The first rose in Western Europe in the wake of the Oil Crisis in the early 1970s. The second began after the fall of the Berlin Wall, first mainly in opposition to migrants from Eastern Europe from seeking work in the West. Far-right populism travelled east in the 2000s, when a promise of prosperity accompanying new-found liberal democracy was failing to materialize in many places. The third wave was triggered by the Financial Crisis of 2008. Via the Refugee Crisis of 2015 in the wake of the Syrian War anti-immigrant and far-right populism found foothold even in Germany, where such sentiments had always been suppressed after the devastations of Nazism.

Prior to the Coronavirus Crisis of 2020 we had started to witness a new counter-wave emerging, a kind of anti-populist pushback against the nativists and their populist gale. However, with the new crisis deepening, nationalist sentiments are mounting once again.


Two caveats

In the current crisis, populists around the world are faced with a caveat – two, actually. First, populists are now in power in many countries. They are thus no longer solely placed as challengers positioned on the outside from the ruling elite. In many countries, they are in fact the ruling elite. Reverting to the traditional populist tactics of attacking the ruling elite from the periphery might thus be more difficult this time around.

Populists in power have indeed found difficulties in navigating through the crisis, and their response has been somewhat erratic in several places.
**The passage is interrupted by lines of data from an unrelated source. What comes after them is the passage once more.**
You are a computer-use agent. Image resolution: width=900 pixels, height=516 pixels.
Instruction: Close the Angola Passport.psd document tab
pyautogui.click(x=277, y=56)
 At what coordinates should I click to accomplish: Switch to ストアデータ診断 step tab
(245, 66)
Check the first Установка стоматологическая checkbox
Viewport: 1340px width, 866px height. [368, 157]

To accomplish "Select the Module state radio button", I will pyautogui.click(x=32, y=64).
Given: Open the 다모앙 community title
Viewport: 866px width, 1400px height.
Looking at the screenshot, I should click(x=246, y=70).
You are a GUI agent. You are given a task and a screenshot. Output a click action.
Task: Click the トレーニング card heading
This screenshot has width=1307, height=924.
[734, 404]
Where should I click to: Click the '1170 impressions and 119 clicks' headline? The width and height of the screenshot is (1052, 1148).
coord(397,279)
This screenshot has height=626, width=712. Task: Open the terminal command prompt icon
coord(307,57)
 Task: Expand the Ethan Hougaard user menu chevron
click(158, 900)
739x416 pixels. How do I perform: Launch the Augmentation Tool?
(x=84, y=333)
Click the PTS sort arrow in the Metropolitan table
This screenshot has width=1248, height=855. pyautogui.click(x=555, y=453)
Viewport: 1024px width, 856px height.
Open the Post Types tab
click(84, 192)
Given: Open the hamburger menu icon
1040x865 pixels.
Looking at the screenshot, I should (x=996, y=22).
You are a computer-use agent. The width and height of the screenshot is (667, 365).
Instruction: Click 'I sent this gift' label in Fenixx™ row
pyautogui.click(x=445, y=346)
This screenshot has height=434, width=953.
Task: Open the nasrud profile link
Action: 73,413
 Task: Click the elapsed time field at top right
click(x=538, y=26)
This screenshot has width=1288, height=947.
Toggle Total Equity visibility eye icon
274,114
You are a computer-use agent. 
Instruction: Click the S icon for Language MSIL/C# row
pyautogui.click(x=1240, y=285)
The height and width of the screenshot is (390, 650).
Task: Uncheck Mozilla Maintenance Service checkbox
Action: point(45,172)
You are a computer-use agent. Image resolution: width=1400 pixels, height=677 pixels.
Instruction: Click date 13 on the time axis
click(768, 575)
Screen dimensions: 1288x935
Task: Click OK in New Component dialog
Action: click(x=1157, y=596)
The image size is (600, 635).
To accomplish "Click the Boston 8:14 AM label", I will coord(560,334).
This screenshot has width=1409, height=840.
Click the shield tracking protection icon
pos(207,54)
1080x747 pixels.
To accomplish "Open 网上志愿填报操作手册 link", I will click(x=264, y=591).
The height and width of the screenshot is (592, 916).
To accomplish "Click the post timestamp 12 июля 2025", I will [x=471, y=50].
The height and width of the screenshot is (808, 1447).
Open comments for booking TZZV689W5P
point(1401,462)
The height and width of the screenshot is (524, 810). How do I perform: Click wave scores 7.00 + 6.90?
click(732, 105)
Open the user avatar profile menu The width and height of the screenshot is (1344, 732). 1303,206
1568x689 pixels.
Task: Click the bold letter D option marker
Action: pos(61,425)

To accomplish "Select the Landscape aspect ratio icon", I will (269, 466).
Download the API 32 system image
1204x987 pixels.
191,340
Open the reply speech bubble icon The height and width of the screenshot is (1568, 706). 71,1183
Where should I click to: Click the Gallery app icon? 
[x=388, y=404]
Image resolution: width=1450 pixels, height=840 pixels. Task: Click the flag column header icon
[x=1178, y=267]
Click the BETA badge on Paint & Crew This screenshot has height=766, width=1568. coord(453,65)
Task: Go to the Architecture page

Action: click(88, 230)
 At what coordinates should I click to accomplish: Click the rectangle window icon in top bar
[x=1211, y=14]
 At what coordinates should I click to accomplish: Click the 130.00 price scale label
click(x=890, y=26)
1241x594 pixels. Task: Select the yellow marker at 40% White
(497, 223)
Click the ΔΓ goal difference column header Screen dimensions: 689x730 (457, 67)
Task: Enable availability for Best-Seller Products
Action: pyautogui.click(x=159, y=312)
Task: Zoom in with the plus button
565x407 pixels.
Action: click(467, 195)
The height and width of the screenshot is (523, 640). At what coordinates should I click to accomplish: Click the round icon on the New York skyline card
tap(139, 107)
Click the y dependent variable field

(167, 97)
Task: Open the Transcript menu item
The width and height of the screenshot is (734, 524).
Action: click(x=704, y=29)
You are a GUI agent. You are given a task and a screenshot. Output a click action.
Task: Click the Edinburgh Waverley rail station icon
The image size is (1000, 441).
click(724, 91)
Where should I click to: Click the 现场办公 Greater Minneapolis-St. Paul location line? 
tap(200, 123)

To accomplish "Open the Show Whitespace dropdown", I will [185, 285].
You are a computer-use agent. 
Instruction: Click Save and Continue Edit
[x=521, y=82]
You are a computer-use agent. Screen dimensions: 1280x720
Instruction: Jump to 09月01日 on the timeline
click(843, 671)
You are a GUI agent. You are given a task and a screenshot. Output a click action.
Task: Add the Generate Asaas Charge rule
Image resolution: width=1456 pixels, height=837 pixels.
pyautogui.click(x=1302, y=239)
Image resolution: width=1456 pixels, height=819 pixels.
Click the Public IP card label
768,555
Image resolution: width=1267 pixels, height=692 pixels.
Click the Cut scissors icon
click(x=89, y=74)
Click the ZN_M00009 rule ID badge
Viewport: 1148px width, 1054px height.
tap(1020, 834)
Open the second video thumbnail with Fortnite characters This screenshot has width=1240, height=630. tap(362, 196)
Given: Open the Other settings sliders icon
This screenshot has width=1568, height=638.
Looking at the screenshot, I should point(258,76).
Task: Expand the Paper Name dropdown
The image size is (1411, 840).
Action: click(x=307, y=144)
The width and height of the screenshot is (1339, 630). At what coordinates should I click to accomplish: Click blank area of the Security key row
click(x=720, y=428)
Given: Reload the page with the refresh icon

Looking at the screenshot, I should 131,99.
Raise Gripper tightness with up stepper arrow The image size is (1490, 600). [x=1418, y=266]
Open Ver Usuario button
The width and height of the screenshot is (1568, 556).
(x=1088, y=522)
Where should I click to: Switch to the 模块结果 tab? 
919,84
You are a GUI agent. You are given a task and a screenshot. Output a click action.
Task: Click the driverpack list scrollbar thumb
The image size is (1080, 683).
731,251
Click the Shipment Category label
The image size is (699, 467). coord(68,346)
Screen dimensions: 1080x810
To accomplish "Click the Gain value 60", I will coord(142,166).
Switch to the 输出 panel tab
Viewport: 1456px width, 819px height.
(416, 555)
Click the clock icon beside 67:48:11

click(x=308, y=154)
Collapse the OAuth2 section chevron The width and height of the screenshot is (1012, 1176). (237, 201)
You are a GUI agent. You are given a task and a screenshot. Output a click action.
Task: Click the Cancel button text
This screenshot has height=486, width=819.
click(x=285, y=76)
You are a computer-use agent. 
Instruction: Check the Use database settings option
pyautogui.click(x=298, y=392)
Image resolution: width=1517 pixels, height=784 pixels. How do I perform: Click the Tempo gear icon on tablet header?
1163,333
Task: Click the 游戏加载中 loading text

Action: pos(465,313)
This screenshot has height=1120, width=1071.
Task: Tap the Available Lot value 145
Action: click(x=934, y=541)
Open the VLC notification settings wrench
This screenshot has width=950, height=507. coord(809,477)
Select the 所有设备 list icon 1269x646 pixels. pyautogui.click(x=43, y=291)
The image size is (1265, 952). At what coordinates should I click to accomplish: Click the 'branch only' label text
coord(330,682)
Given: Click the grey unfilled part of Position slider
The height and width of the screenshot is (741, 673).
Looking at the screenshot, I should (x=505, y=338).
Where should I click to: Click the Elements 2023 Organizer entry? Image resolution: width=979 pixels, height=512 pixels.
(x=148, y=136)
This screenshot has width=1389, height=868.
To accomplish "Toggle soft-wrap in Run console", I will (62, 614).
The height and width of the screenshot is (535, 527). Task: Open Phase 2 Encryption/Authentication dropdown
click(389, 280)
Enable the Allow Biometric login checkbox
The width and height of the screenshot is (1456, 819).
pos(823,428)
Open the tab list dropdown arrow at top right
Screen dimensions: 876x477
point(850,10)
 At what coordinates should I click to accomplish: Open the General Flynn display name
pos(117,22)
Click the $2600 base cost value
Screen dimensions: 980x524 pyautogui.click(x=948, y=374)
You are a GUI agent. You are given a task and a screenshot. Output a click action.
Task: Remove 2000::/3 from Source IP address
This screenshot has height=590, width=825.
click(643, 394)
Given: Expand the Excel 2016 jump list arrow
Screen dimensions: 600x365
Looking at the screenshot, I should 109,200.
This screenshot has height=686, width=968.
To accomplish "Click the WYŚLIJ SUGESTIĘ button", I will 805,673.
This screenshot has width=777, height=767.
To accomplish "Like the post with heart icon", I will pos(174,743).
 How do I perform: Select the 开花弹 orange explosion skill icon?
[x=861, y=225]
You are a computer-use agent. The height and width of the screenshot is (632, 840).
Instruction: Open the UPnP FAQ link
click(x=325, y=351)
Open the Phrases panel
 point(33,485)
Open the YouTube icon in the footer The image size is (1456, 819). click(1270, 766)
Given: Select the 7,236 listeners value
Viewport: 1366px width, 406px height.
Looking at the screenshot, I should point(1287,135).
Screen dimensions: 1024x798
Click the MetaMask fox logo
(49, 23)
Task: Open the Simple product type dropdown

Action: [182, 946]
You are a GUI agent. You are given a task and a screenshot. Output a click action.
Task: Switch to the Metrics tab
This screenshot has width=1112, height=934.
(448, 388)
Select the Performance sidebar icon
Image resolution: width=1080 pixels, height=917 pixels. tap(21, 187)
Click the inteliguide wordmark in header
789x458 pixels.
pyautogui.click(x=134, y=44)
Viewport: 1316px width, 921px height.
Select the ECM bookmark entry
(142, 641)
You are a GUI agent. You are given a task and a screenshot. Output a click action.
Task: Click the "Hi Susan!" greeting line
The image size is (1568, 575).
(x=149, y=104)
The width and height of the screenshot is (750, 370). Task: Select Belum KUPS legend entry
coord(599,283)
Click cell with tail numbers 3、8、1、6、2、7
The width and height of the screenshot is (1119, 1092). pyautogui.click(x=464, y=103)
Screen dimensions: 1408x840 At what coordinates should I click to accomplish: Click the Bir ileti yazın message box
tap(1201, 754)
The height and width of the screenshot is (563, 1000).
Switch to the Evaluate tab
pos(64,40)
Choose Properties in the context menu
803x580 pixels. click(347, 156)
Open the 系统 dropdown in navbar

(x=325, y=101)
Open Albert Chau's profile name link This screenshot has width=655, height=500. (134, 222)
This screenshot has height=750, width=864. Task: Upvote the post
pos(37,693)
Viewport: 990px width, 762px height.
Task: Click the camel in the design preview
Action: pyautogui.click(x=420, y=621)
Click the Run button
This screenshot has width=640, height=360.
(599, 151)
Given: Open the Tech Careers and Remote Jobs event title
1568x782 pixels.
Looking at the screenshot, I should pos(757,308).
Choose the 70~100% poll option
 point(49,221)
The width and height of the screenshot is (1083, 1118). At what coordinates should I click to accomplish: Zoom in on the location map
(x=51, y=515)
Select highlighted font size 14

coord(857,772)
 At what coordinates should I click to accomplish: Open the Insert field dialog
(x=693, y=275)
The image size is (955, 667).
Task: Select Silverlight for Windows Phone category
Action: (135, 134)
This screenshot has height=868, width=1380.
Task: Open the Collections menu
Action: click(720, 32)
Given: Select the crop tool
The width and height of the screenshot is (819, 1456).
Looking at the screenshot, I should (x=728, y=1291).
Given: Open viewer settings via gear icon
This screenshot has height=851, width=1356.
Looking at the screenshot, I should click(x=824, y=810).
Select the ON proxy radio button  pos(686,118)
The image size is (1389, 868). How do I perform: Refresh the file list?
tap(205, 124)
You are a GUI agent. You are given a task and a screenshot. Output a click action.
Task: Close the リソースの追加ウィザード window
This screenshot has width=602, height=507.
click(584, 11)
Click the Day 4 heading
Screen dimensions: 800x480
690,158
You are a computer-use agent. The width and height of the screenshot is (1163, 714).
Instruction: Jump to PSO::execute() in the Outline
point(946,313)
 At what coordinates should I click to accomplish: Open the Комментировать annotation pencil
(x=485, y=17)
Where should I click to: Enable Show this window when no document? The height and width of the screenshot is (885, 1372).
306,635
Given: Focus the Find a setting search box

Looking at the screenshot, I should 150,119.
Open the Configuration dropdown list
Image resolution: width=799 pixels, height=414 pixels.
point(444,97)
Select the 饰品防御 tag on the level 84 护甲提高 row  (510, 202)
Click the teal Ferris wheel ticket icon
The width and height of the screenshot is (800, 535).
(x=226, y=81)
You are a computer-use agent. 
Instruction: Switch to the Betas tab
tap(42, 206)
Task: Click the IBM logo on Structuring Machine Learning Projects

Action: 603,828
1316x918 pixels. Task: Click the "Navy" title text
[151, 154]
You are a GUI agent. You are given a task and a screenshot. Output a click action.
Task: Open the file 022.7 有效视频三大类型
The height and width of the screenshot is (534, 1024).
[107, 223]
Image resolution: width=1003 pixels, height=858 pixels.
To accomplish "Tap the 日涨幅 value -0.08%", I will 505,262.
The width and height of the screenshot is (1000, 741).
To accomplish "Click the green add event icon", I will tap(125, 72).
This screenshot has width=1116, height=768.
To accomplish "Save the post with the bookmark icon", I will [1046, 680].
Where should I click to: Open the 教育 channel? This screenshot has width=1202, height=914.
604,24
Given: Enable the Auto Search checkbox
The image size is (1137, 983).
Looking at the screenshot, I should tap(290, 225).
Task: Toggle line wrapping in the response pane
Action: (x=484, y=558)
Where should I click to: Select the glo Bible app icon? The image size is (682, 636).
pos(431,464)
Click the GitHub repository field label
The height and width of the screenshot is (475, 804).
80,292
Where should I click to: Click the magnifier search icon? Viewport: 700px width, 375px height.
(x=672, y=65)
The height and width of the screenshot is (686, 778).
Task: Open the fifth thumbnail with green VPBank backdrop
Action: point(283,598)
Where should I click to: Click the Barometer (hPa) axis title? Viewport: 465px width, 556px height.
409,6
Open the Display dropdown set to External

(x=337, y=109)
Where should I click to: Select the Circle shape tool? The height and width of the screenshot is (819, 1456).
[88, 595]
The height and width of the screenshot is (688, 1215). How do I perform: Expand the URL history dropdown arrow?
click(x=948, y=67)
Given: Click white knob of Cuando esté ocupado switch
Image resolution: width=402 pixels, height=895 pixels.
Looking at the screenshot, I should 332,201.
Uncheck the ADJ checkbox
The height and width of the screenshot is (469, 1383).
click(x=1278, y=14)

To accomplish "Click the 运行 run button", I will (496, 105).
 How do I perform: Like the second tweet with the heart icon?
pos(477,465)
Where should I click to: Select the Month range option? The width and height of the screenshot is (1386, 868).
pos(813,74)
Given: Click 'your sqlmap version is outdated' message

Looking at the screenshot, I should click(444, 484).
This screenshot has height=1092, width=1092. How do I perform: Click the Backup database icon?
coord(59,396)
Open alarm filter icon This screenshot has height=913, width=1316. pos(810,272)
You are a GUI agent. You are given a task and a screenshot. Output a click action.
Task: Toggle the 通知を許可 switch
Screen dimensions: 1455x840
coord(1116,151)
Both Donald Trump in America and Jair Bolsonaro in Brazil attempted to place themselves as outsiders, for example defying lockdown measures of local and regional governments. They flirted with several conspiracy theories of both external evil and internal traitors, and they blamed everyone but themselves. Numerous examples like these existed of populists in power undermining proper and professional administration when dealing with crises. It can be argued that erratic decisions and a lack of coherent and coordinated policymaking served to deepen the crisis.

The second caveat is found in the nature of this crisis. Around the globe, populists tend to offer simple solutions to complex problems. They are also prone to dismissing the wisdom of specialists and discrediting established knowledge. Both Trump and Bolsonaro scorned scientific warnings around the disease and dismissed most concerns raised by experts. This unifying characteristic of populists might prove problematic to overcome in this particular crisis, as Covid-19 is a complex global quandary which there are no simple solutions to. Only via unified cross-border effort of world-leading scientists can a remedy be found to this truly global crisis.


The tide is high

However, although these conditions around this current crisis might disrupt the populist message, and thus hinder an otherwise unrestricted rise of Neo-Nationalism, nativist populists might still be able to bypass these difficulties and find a way to blame the faulty situation on their classical culprits, external evil and the traitorous domestic elite.

As I document in the book Neo-Nationalism: The Rise of Nativist Populism history teaches that a crisis of this magnitude can lead to the rising of a tide which becomes arduous for the mainstream to control. Bearing in mind the forces that have triggered the rise of populism in the wake of previous crises, it is not all too difficult to imagine that the current calamity might be of a magnitude that could allow populistic politicians to leap over the caveats discussed above and stretch towards another surge of Neo-Nationalism.